#### DATA TO PROCESS

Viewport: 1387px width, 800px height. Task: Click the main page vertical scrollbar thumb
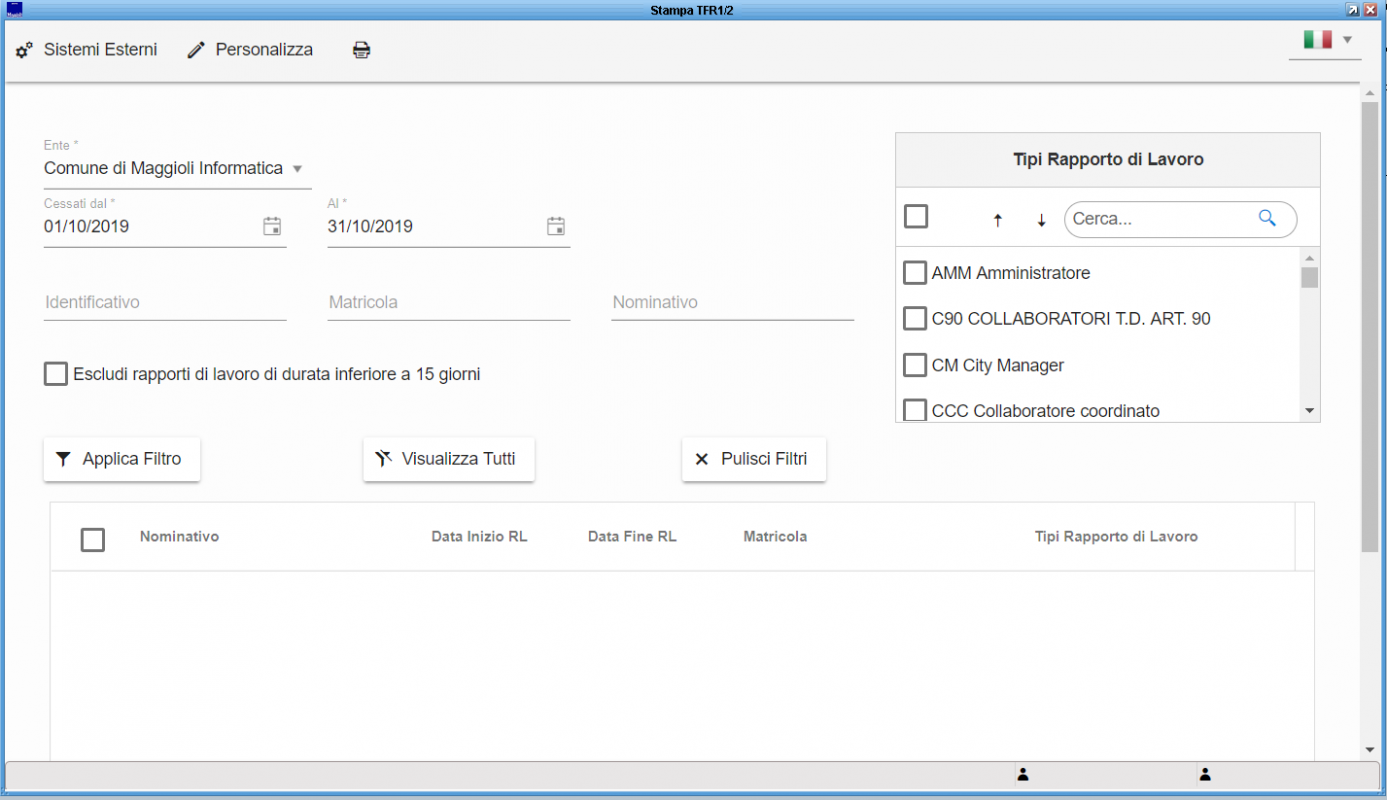click(x=1369, y=326)
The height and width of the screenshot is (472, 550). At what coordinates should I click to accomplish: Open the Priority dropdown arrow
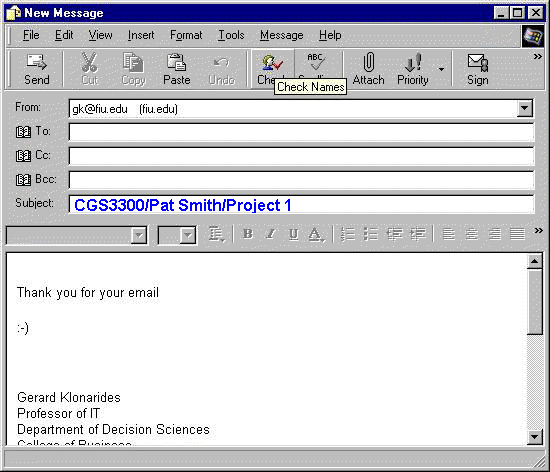[x=441, y=69]
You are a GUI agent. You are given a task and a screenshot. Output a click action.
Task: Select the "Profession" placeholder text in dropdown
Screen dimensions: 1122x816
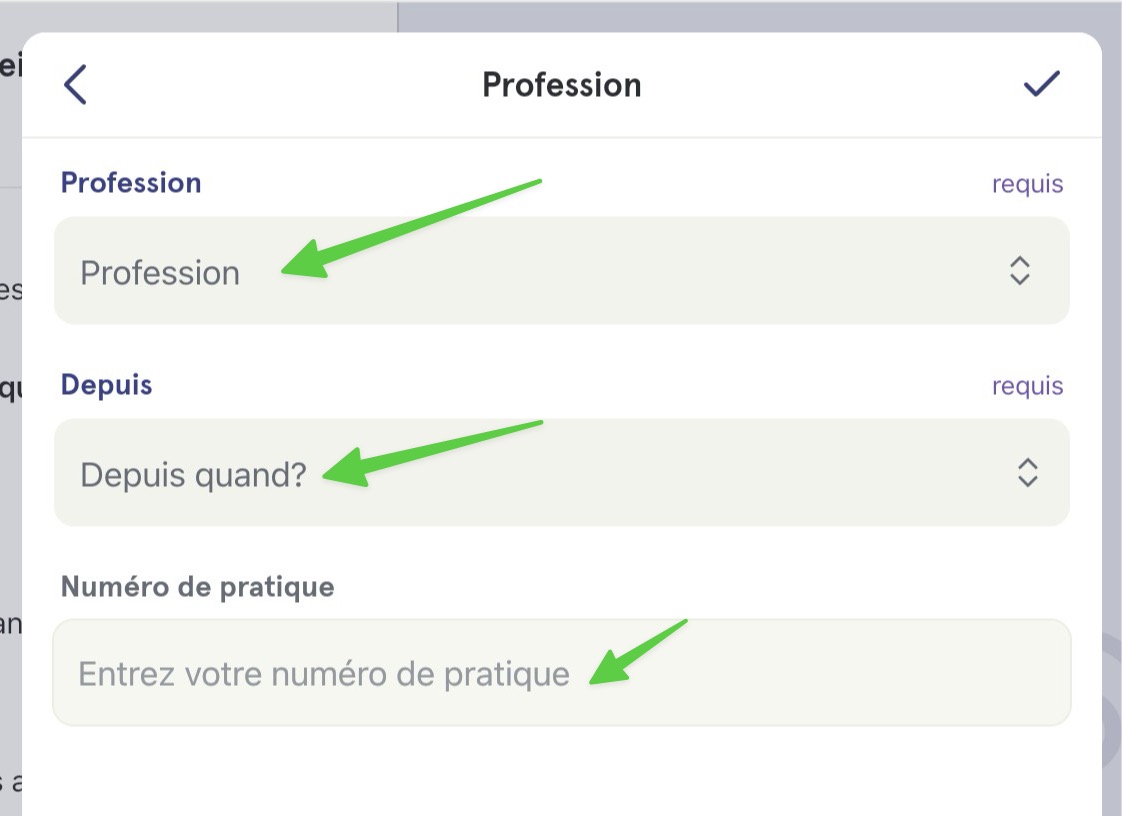coord(160,273)
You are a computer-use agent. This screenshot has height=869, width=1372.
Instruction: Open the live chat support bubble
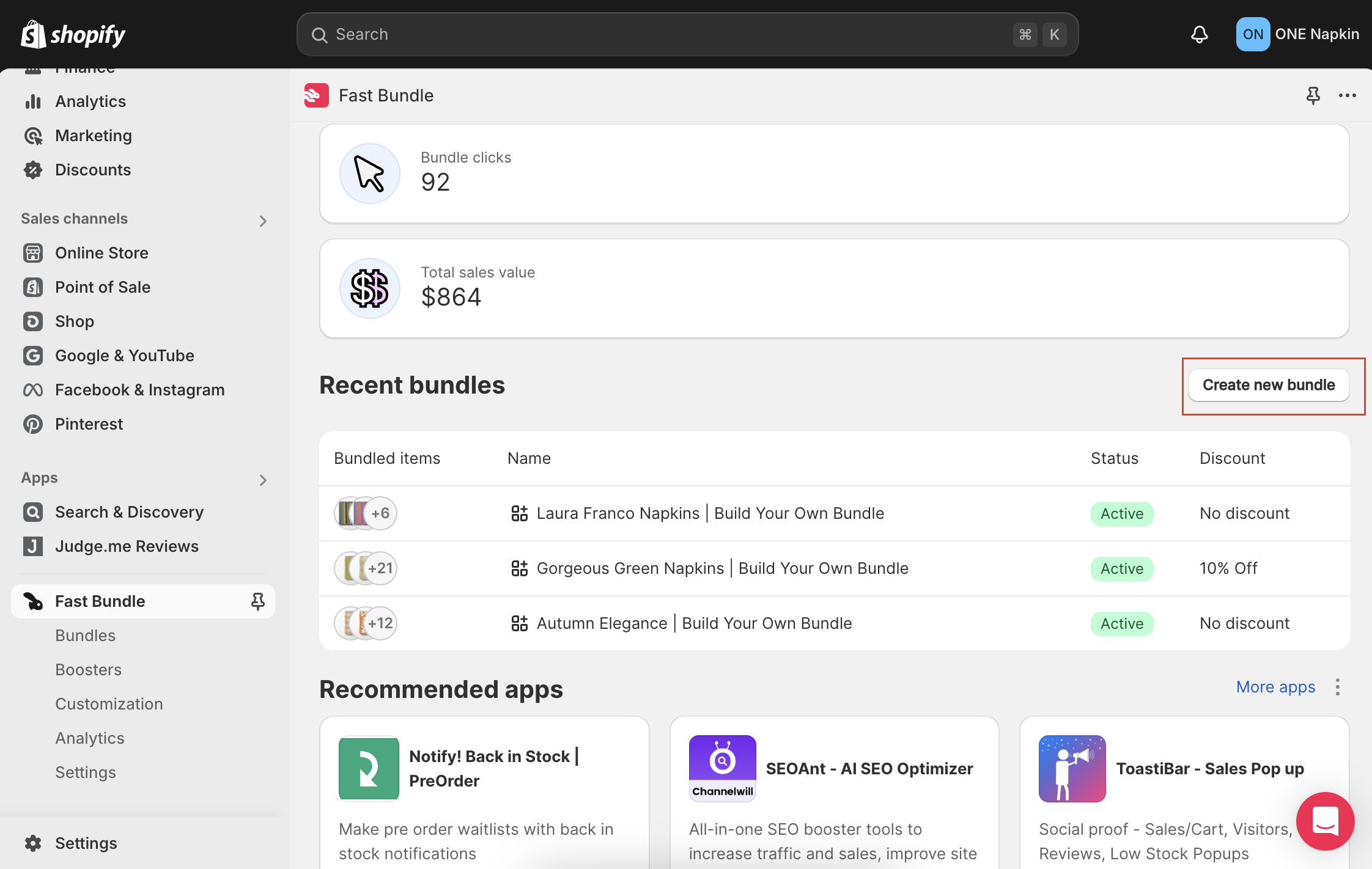click(x=1324, y=821)
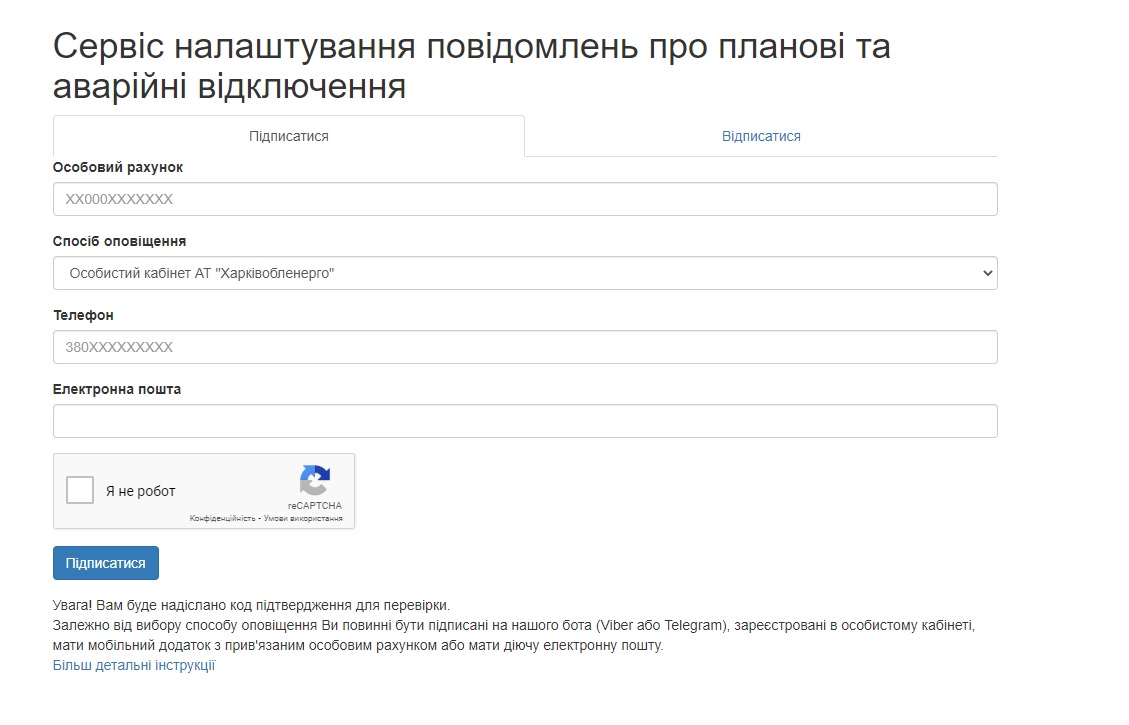
Task: Click the chevron arrow of the notification method select
Action: tap(987, 273)
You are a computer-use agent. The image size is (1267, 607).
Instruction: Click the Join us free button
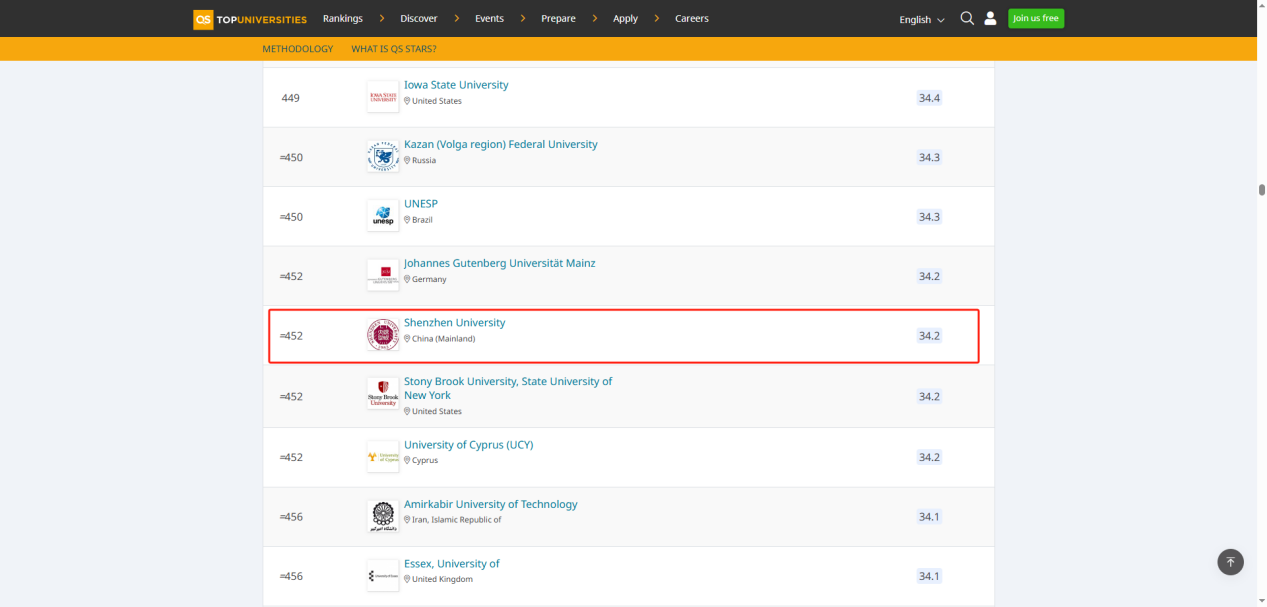tap(1035, 18)
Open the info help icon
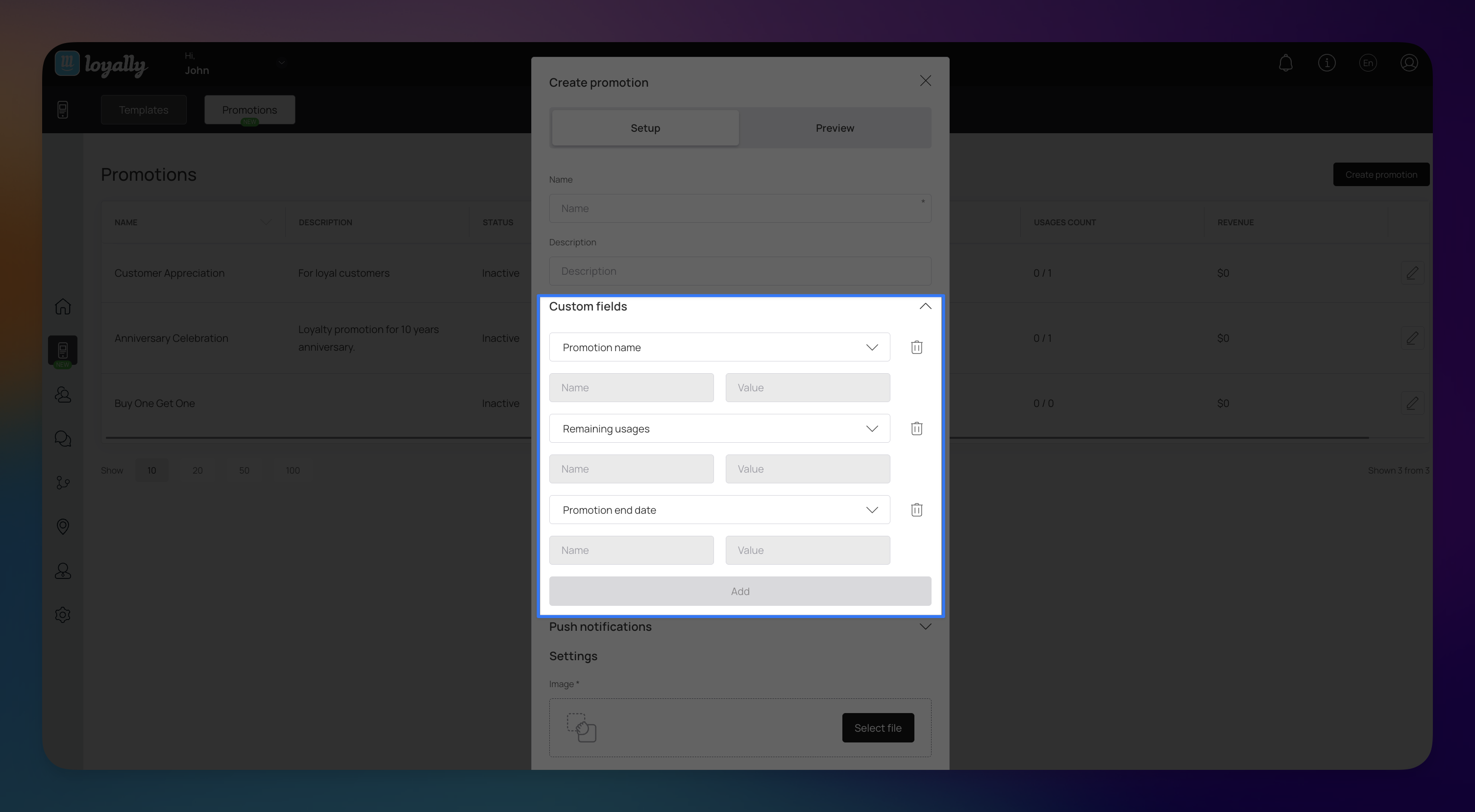The image size is (1475, 812). (1327, 63)
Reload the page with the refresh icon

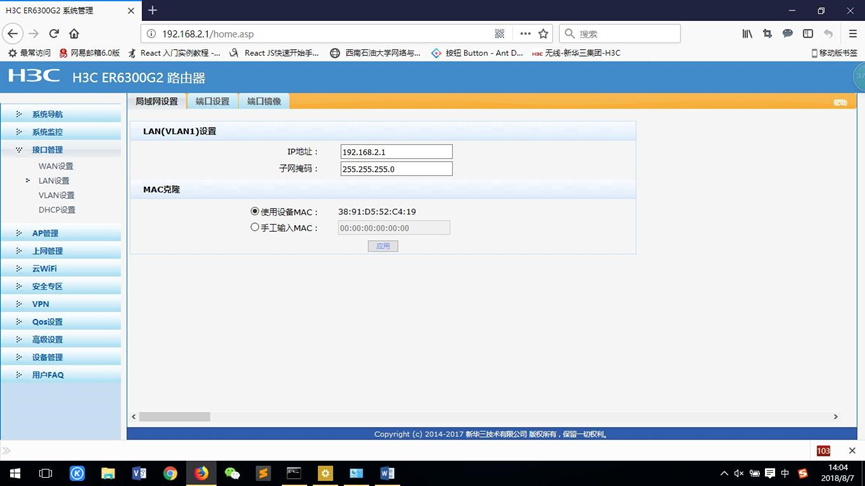[54, 34]
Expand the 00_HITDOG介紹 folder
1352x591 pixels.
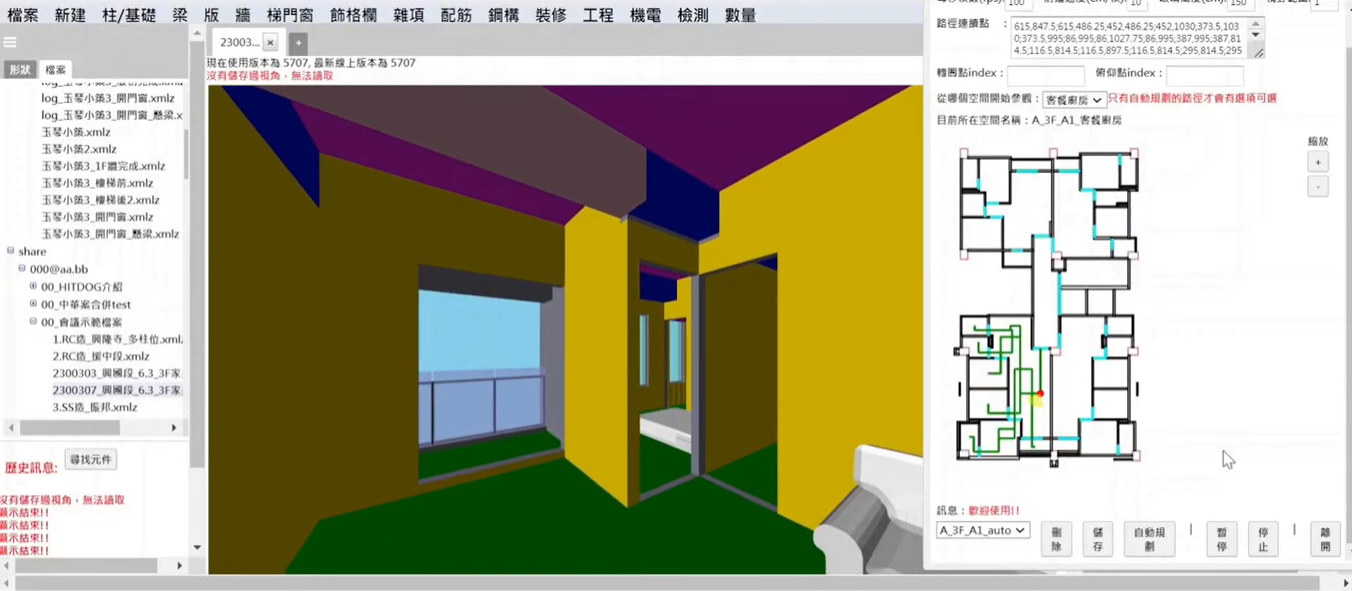point(33,287)
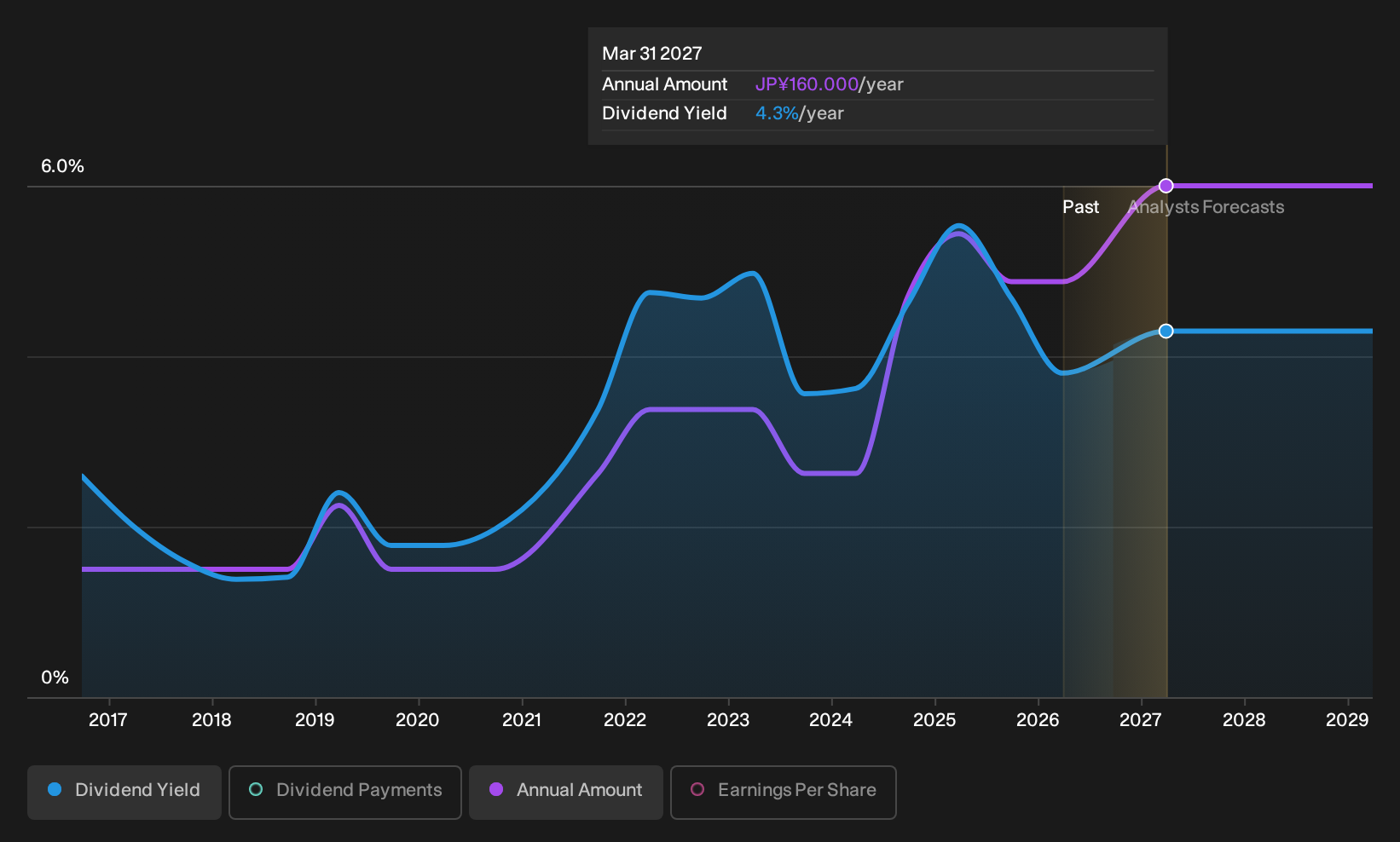
Task: Enable the Dividend Payments series
Action: 345,792
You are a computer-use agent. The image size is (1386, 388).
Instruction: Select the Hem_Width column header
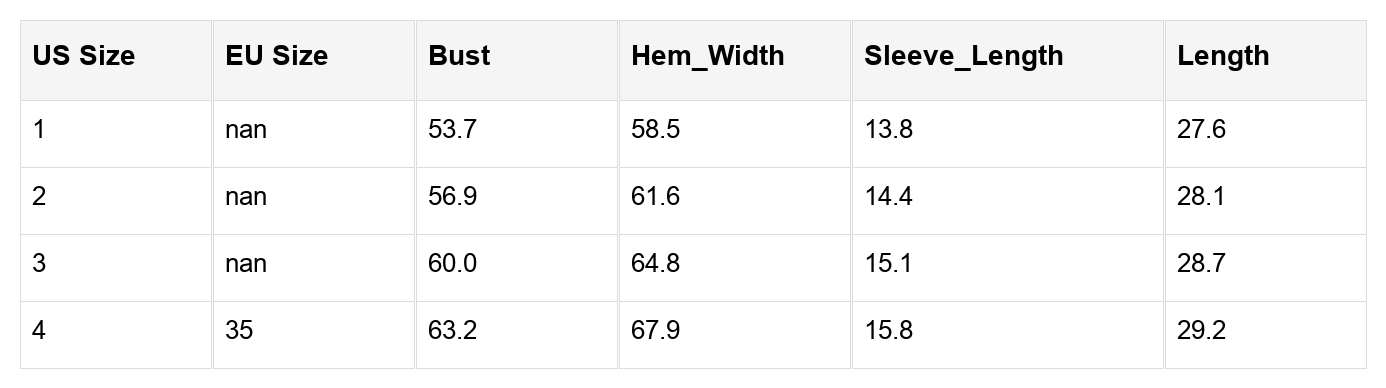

########

◆ EXERCISE DIRECTIONS:
Recast all the records above as a Markdown table with the columns No. and Text, one numbered row per line, skipping blank lines. Leave the pictures out of the table.

◆ SOLUTION TO THIS PROBLEM:
| No. | Text |
|---|---|
| 1 | Viewport: 1387px width, 800px height. Task: Click the main page vertical scrollbar thumb |
| 2 | click(x=1369, y=326) |
| 3 | The height and width of the screenshot is (472, 550). At what coordinates should I click to accomplish: Open the Priority dropdown arrow |
| 4 | [x=441, y=69] |
| 5 | You are a GUI agent. You are given a task and a screenshot. Output a click action. |
| 6 | Task: Select the "Profession" placeholder text in dropdown |
| 7 | Screen dimensions: 1122x816 |
| 8 | coord(160,273) |
| 9 | You are a computer-use agent. This screenshot has height=869, width=1372. |
| 10 | Instruction: Open the live chat support bubble |
| 11 | click(x=1324, y=821) |
| 12 | Task: Click the chevron arrow of the notification method select |
| 13 | Action: tap(987, 273) |
| 14 | You are a computer-use agent. The image size is (1267, 607). |
| 15 | Instruction: Click the Join us free button |
| 16 | tap(1035, 18) |
| 17 | Open the info help icon |
| 18 | The image size is (1475, 812). (1327, 63) |
| 19 | Reload the page with the refresh icon |
| 20 | [54, 34] |
| 21 | Expand the 00_HITDOG介紹 folder |
| 22 | 1352x591 pixels. |
| 23 | point(33,287) |
| 24 | Task: Enable the Dividend Payments series |
| 25 | Action: 345,792 |
| 26 | You are a computer-use agent. The image size is (1386, 388). |
| 27 | Instruction: Select the Hem_Width column header |